Scuola. Per la FISM fine anno scolastico tra gratitudine preghiera e servizio
A Sassuolo la messa presieduta dal presidente don Alberto Zironi
di Barbara Messori
La messa di conclusione dell’anno scolastico non è mai un semplice atto formale o un cerimoniale di congedo. Da sempre rappresenta un pilastro fondamentale nella vita di una comunità educativa: un momento denso di significato in cui si intrecciano il bilancio del cammino percorso, il ringraziamento per i traguardi raggiunti e la preghiera corale per il futuro. Giovedì 18 giugno, nella chiesa di San Giuseppe a Sassuolo, la celebrazione eucaristica ha riunito bambini, genitori, personale scolastico, gestori e volontari dei nidi e delle scuole dell’infanzia associate alla FISM (Federazione Italiana Scuole Materne).
Con un duplice obiettivo: affidare al Signore l’itinerario educativo e umano compiuto nei mesi passati ed esprimere una profonda, autentica gratitudine a tutti coloro che, a vario titolo, dedicano quotidianamente il proprio tempo, le proprie energie e il proprio cuore alla cura degli spazi e alla crescita dei più piccoli. Don Alberto Zironi, presidente provinciale FISM, nell’omelia ha sottolineato con forza non solo l’importanza della preghiera quotidiana per i bambini, ma soprattutto il valore sussidiario e pedagogico dell’insegnare loro a pregare: “la preghiera non deve essere una mera recita a memoria, una formula sterile da ripetere meccanicamente”, ha ricordato don Alberto, “ma una vera e propria postura di dialogo che passa dritta dal cuore”. La preghiera, così intesa, si rivela uno strumento rivoluzionario, capace di trasformare radicalmente il cuore di chi si impegna a viverla giorno dopo giorno. Essa non è un dovere astratto, ma si configura come il luogo d’incontro privilegiato con la più alta espressione d’amore: Dio. Momento toccante della celebrazione quando i bambini si sono stretti attorno all’altare durante la consacrazione, quasi a formare una corona di purezza e speranza attorno al mistero eucaristico.
Il grazie ai volontari
La parte conclusiva della celebrazione è stata dedicata al riconoscimento e alla gratitudine verso chi, spesso dietro le quinte, si spende instancabilmente per il bene delle scuole. Con un gesto di forte impatto simbolico, diversi volontari sono stati invitati ad avvicinarsi al presbiterio per ricevere da don Alberto Zironi ha consegnato a ciascuno di loro una pergamena di riconoscimento, un piccolo ma significativo segno per ringraziarli del tempo prezioso che, giorno dopo giorno, offrono al servizio degli istituti.

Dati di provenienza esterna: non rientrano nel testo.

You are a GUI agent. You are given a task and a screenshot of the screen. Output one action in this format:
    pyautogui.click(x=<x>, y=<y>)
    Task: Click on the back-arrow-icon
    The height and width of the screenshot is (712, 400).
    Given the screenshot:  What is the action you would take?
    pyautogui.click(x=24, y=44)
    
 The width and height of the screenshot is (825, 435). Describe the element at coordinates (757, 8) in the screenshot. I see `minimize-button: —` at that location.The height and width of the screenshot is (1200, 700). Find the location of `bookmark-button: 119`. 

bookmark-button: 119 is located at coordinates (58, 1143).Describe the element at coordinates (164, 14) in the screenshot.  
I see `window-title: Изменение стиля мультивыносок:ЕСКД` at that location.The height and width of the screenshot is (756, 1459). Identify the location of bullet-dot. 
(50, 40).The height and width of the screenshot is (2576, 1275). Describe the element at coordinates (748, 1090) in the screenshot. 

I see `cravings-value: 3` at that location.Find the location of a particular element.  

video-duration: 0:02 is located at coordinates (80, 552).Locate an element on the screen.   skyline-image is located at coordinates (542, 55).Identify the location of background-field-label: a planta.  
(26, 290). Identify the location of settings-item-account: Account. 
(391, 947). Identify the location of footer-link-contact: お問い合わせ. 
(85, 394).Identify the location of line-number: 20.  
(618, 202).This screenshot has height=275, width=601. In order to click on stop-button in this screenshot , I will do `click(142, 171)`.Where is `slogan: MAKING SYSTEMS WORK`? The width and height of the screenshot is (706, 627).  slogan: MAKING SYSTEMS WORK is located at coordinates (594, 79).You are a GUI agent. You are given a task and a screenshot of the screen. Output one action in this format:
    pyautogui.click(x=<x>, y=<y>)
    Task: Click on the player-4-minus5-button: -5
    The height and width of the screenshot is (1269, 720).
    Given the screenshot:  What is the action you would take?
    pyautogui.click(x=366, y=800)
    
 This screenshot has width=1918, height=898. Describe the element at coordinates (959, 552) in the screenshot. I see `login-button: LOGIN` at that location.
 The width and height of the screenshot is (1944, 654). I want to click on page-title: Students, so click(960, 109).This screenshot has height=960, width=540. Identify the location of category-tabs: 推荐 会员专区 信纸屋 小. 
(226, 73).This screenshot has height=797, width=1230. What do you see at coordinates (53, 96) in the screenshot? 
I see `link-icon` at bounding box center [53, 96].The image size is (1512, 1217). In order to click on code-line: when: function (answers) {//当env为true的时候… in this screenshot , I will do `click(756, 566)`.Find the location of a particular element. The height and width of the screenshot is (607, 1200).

Il volontariato nelle scuole FISM rappresenta infatti una declinazione concreta, visibile e pulsante dei valori del Vangelo all’interno dei contesti educativi: il segno tangibile che per educare un bambino, oggi come ieri, serve un intero villaggio unito dall’amore e dalla solidarietà. Il rito, vissuto con un clima di profonda partecipazione, si è svolto all’interno del complesso dell’Istituto San Giuseppe, una realtà storicamente radicata sul territorio e animata con dedizione dalle suore francescane.
Al termine della celebrazione le religiose hanno voluto fare un dono speciale a tutti i presenti, accompagnandoli in una suggestiva e intima visita alla stanza della Beata Bruna Pellesi (Suor Maria Rosa). Questo momento di raccoglimento ha arricchito la giornata di un forte e ulteriore significato spirituale, legando il cammino educativo della scuola alla testimonianza di una santità fiorita nel quotidiano e nel servizio. Il coinvolgimento di tutta la comunità scolastica è stato spontaneo e corale, trasformando la liturgia in una festa: le chitarre e le voci calde degli insegnanti hanno animato i canti, creando un’atmosfera di gioiosa solennità; le preghiere dei fedeli sono state lette a più voci, dando spazio alle diverse anime della scuola (genitori, docenti, coordinatori).